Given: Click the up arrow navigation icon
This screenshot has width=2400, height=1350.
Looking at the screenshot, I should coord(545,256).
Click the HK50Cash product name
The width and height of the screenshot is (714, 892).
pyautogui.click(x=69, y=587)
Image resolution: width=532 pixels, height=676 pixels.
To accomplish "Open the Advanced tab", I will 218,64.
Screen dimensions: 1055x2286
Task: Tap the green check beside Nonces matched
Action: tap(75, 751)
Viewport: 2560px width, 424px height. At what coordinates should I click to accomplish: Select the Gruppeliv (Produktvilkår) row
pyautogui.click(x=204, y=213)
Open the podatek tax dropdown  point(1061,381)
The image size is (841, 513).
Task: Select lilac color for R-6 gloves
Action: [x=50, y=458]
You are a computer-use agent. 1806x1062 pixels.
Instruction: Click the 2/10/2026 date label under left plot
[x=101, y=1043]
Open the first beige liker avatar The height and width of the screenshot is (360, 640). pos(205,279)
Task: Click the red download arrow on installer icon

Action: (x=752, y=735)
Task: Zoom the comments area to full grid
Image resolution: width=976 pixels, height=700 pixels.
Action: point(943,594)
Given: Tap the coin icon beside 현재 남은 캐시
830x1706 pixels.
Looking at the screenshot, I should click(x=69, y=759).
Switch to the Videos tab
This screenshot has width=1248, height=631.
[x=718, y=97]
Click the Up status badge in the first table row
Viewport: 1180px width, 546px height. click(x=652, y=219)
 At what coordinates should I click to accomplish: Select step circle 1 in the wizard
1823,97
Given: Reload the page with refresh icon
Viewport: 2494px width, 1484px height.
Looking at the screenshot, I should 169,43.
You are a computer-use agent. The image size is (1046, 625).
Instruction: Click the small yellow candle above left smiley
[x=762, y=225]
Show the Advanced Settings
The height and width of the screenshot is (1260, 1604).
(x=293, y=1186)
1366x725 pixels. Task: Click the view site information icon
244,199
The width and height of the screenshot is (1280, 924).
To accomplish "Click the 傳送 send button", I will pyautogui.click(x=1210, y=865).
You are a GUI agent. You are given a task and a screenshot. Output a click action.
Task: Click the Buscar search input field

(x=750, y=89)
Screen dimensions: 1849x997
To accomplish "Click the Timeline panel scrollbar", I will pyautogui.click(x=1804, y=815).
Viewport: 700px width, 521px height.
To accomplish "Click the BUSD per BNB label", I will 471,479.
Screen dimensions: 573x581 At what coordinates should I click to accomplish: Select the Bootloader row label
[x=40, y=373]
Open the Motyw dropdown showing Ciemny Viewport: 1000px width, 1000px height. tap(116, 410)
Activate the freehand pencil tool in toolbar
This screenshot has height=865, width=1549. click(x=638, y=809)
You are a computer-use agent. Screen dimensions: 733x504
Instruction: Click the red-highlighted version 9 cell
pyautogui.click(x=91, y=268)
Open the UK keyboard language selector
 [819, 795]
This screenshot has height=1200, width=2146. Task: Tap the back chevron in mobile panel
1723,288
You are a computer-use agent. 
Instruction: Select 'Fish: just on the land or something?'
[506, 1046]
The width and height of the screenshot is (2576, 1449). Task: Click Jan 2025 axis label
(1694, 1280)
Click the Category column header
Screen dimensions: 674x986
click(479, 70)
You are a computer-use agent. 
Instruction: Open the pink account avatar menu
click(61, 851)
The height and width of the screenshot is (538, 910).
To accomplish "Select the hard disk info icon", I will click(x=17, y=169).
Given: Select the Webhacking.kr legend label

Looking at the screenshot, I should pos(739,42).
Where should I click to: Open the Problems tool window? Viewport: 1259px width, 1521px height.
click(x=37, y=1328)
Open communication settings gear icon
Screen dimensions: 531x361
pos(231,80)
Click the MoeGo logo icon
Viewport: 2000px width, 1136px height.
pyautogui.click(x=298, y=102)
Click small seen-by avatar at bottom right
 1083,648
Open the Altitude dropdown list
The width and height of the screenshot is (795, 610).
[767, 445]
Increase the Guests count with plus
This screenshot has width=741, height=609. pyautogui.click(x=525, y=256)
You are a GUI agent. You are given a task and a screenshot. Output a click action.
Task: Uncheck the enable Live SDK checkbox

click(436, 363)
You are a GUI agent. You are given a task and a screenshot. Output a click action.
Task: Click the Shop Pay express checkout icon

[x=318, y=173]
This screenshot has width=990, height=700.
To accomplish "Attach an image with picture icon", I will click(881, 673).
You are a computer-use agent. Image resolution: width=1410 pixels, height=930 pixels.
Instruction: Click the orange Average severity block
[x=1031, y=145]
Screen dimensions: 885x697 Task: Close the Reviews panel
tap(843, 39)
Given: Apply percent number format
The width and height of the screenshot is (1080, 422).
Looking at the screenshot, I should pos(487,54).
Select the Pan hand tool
##############################
• _Short task_
Repeat the rows above verbatim, from first to last.

• _Answer to the task_
Given: Click the up arrow navigation icon
This screenshot has width=2400, height=1350.
Looking at the screenshot, I should coord(545,256).
Click the HK50Cash product name
The width and height of the screenshot is (714, 892).
pyautogui.click(x=69, y=587)
Image resolution: width=532 pixels, height=676 pixels.
To accomplish "Open the Advanced tab", I will 218,64.
Screen dimensions: 1055x2286
Task: Tap the green check beside Nonces matched
Action: tap(75, 751)
Viewport: 2560px width, 424px height. At what coordinates should I click to accomplish: Select the Gruppeliv (Produktvilkår) row
pyautogui.click(x=204, y=213)
Open the podatek tax dropdown  point(1061,381)
The image size is (841, 513).
Task: Select lilac color for R-6 gloves
Action: [x=50, y=458]
You are a computer-use agent. 1806x1062 pixels.
Instruction: Click the 2/10/2026 date label under left plot
[x=101, y=1043]
Open the first beige liker avatar The height and width of the screenshot is (360, 640). pos(205,279)
Task: Click the red download arrow on installer icon

Action: (x=752, y=735)
Task: Zoom the comments area to full grid
Image resolution: width=976 pixels, height=700 pixels.
Action: point(943,594)
Given: Tap the coin icon beside 현재 남은 캐시
830x1706 pixels.
Looking at the screenshot, I should click(x=69, y=759).
Switch to the Videos tab
This screenshot has width=1248, height=631.
[x=718, y=97]
Click the Up status badge in the first table row
Viewport: 1180px width, 546px height. click(x=652, y=219)
 At what coordinates should I click to accomplish: Select step circle 1 in the wizard
1823,97
Given: Reload the page with refresh icon
Viewport: 2494px width, 1484px height.
Looking at the screenshot, I should 169,43.
You are a computer-use agent. The image size is (1046, 625).
Instruction: Click the small yellow candle above left smiley
[x=762, y=225]
Show the Advanced Settings
The height and width of the screenshot is (1260, 1604).
(x=293, y=1186)
1366x725 pixels. Task: Click the view site information icon
244,199
The width and height of the screenshot is (1280, 924).
To accomplish "Click the 傳送 send button", I will pyautogui.click(x=1210, y=865).
You are a GUI agent. You are given a task and a screenshot. Output a click action.
Task: Click the Buscar search input field

(x=750, y=89)
Screen dimensions: 1849x997
To accomplish "Click the Timeline panel scrollbar", I will pyautogui.click(x=1804, y=815).
Viewport: 700px width, 521px height.
To accomplish "Click the BUSD per BNB label", I will 471,479.
Screen dimensions: 573x581 At what coordinates should I click to accomplish: Select the Bootloader row label
[x=40, y=373]
Open the Motyw dropdown showing Ciemny Viewport: 1000px width, 1000px height. tap(116, 410)
Activate the freehand pencil tool in toolbar
This screenshot has height=865, width=1549. click(x=638, y=809)
You are a computer-use agent. Screen dimensions: 733x504
Instruction: Click the red-highlighted version 9 cell
pyautogui.click(x=91, y=268)
Open the UK keyboard language selector
 [819, 795]
This screenshot has height=1200, width=2146. Task: Tap the back chevron in mobile panel
1723,288
You are a computer-use agent. 
Instruction: Select 'Fish: just on the land or something?'
[506, 1046]
The width and height of the screenshot is (2576, 1449). Task: Click Jan 2025 axis label
(1694, 1280)
Click the Category column header
Screen dimensions: 674x986
click(479, 70)
You are a computer-use agent. 
Instruction: Open the pink account avatar menu
click(61, 851)
The height and width of the screenshot is (538, 910).
To accomplish "Select the hard disk info icon", I will click(x=17, y=169).
Given: Select the Webhacking.kr legend label

Looking at the screenshot, I should pos(739,42).
Where should I click to: Open the Problems tool window? Viewport: 1259px width, 1521px height.
click(x=37, y=1328)
Open communication settings gear icon
Screen dimensions: 531x361
pos(231,80)
Click the MoeGo logo icon
Viewport: 2000px width, 1136px height.
pyautogui.click(x=298, y=102)
Click small seen-by avatar at bottom right
 1083,648
Open the Altitude dropdown list
The width and height of the screenshot is (795, 610).
[767, 445]
Increase the Guests count with plus
This screenshot has width=741, height=609. pyautogui.click(x=525, y=256)
You are a GUI agent. You are given a task and a screenshot. Output a click action.
Task: Uncheck the enable Live SDK checkbox

click(436, 363)
You are a GUI agent. You are given a task and a screenshot. Output a click action.
Task: Click the Shop Pay express checkout icon

[x=318, y=173]
This screenshot has width=990, height=700.
To accomplish "Attach an image with picture icon", I will click(881, 673).
You are a computer-use agent. Image resolution: width=1410 pixels, height=930 pixels.
Instruction: Click the orange Average severity block
[x=1031, y=145]
Screen dimensions: 885x697 Task: Close the Reviews panel
tap(843, 39)
Given: Apply percent number format
The width and height of the screenshot is (1080, 422).
Looking at the screenshot, I should pos(487,54).
Select the Pan hand tool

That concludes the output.